Wireless Video Surveillance Hijacking Threat

Published Mar 26, 2011 00:00 AM
PUBLIC - This article does not require an IPVM subscription. Feel free to share.

An Australian investigative report is highlighting the risk that video surveillance systems face from wireless hijacking. In this note, we examine the technical approach and consider the practical risks to production video surveillance systems.

The Australian report demonstrates how they can easily hack into video surveillance systems with a simple, low cost, readily available device. Here is a 3 minute video demonstration:

What they are doing is very straightforward and easy to understand. Some video surveillance systems use integrated basic wireless connections. These are generally very inexpensive and used by homeowners and small businesses who want just the basics. Google Products list thousands of wireless video surveillance kits ranging from $30 to $300 USD. These kits generally do not offer encryption nor significant constraints in accessing the video. If you walk down a busy street, sooner or later you are likely to find one (the video implies that this happens all over the place but this may be aggressive editing on the producer's part).

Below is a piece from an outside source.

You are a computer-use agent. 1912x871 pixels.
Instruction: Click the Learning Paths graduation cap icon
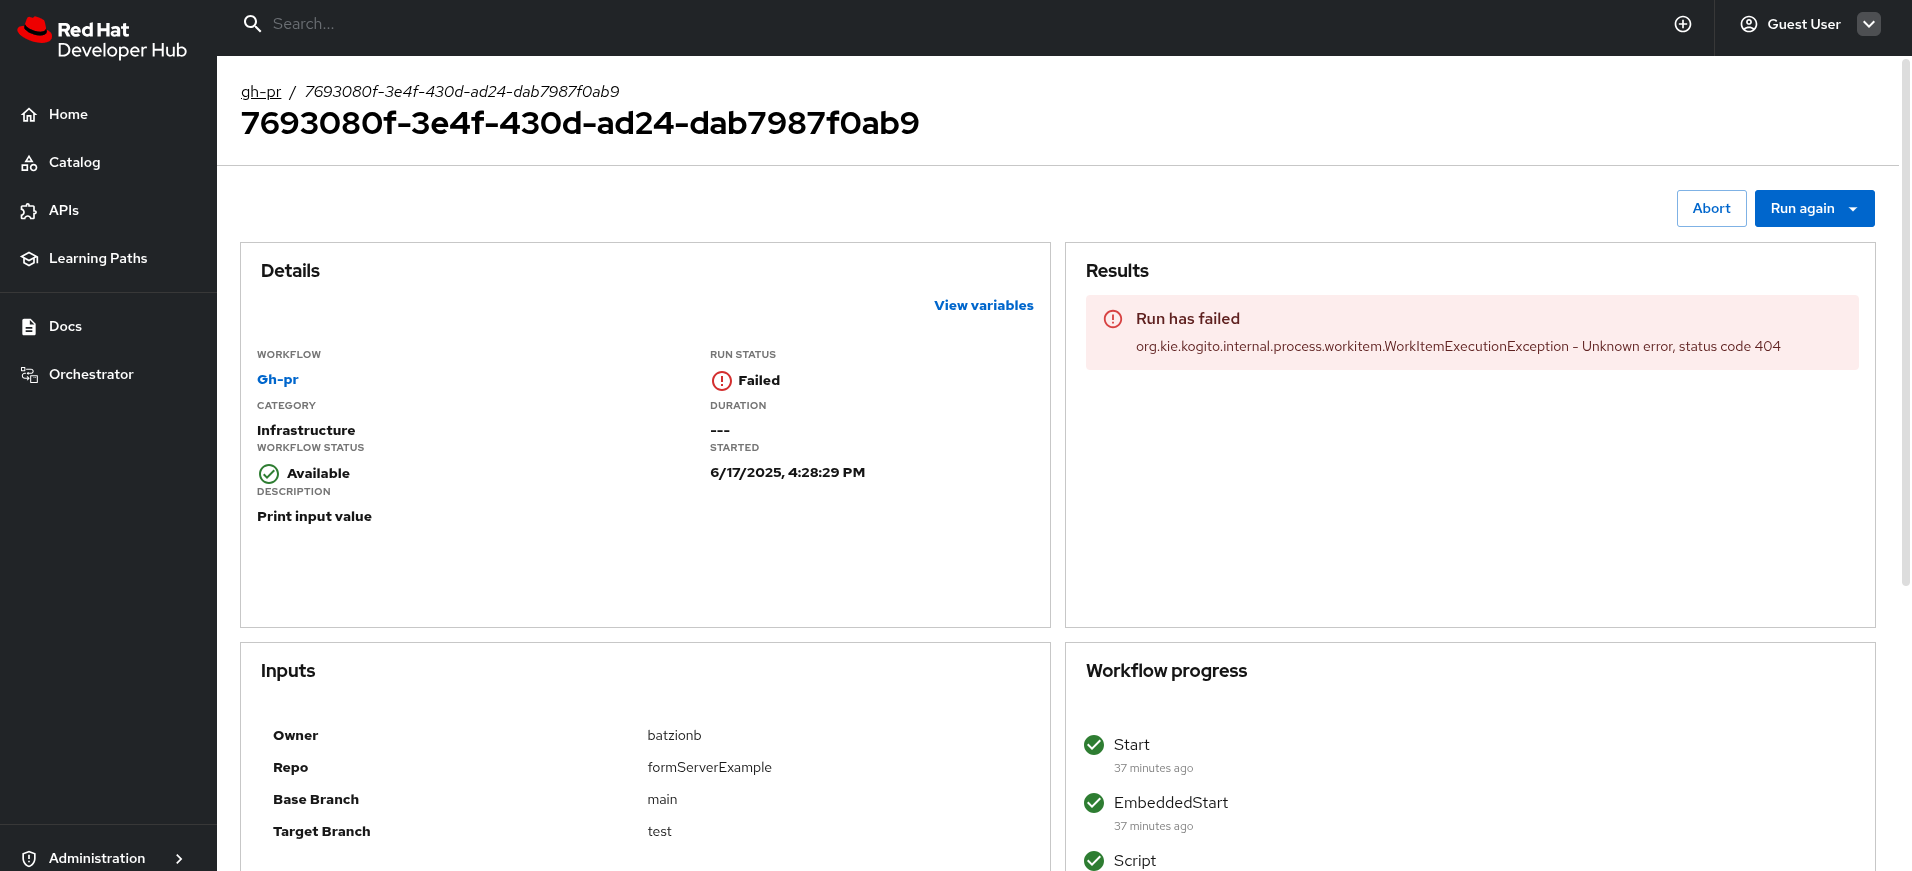[x=29, y=259]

On the other hand, these kits are statistically uncommon in video surveillance overall and in professional wireless deployments. Obviously, the overwhelmingly majority of surveillance is wireline and therefore immune to this hack. Even among wireless systems, professional versions generally have encryption or use IP transmission, preventing these cheap wireless appliances from intercepting the video feed.

While hijacking surveillance or 'videojacking' is becoming a common topic of popular discussion, the cases consistently misunderstand the practical use and issues in production surveillance systems. Compare to our coverage of the Defcon surveillance hijacking and a consultant's call for aggressive encryption to stop videojacking.